Iedere Nederlander van 18 jaar of ouder heeft dan weer het recht om te stemmen.
Dit geldt ook voor mensen met een verstandelijke of lichamelijke beperking.
Zij vinden het belangrijk hun stem te laten horen.
Vooral als het gaat om belangrijke zaken als zorg, wonen, werken, toegankelijkheid en hoe daarmee wordt omgegaan.
Regelmatig zijn er vragen van mensen met een beperking, hun vertegenwoordigers, zorgaanbieders en gemeenten rondom hun rechten en plichten.
Hoe ga je bijvoorbeeld om met de stempas van een cliënt die bij je woont?
Vereniging Gehandicaptenzorg Nederland en Ieder(in) zetten de belangrijkste rechten en plichten uit het kiesrecht op een rijtje.
Ook in het VN verdrag inzake de rechten van personen met een handicap staat vermeld dat personen met een beperking in staat moeten worden gesteld hun stem uit te brengen.
Iedere Nederlander boven de 18 jaar mag stemmen.

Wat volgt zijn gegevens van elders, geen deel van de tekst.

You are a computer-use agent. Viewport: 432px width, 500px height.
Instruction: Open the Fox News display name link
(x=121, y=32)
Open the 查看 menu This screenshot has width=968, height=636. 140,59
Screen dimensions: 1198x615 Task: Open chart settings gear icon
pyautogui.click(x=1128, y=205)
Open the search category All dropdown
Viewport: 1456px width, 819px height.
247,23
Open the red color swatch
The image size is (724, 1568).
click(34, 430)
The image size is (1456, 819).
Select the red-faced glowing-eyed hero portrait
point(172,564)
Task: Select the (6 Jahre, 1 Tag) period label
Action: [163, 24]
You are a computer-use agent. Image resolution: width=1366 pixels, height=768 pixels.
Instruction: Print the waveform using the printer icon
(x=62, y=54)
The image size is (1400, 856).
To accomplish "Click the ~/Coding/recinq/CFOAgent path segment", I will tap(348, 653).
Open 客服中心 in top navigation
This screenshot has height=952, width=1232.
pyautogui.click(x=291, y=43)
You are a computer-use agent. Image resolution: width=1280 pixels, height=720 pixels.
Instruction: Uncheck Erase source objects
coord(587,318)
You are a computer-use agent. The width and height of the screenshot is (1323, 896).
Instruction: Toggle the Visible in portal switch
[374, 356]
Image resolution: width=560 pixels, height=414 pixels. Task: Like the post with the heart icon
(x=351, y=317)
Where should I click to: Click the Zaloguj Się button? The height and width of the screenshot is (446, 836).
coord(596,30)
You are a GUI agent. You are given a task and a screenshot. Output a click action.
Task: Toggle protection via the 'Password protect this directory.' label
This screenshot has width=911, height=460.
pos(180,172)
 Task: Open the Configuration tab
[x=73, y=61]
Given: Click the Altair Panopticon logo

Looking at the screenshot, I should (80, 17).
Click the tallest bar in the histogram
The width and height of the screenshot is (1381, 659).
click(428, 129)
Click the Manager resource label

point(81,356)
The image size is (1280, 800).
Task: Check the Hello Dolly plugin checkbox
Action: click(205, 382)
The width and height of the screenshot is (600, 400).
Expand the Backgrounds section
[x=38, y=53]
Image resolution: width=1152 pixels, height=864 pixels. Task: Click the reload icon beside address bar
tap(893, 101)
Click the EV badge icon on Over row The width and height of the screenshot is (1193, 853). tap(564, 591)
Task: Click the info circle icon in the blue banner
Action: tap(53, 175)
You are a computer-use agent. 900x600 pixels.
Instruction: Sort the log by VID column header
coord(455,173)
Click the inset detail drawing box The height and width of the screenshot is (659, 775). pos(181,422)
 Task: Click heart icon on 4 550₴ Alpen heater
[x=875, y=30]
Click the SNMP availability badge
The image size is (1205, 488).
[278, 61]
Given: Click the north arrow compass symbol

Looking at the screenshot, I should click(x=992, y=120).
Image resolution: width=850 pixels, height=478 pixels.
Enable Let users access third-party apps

De instelling overhandigt de stempas altijd aan hun cliënt.
Maakt de cliënt geen gebruik van zijn stempas, dan kan de zorgaanbieder de stempas weggooien.
Dit kan pas nadat de verkiezingen hebben plaatsgevonden.
De cliënt mag iemand anders voor zich laten stemmen.
In het stembureau wordt niet gekeken of iemand zijn wil kan bepalen.
Je moet wel zelfstandig kunnen stemmen.
Hulp in het stemhokje is alleen mogelijk voor mensen met een visuele beperking en lichamelijke beperking.
Aan mensen met een verstandelijke beperking kan er uitleg worden gegeven.Dit kan alleen buiten het stemhokje.
De uitleg gaat over het gebruik van het stembiljet.
Maar de kiezer moet zijn stem alleen uitbrengen.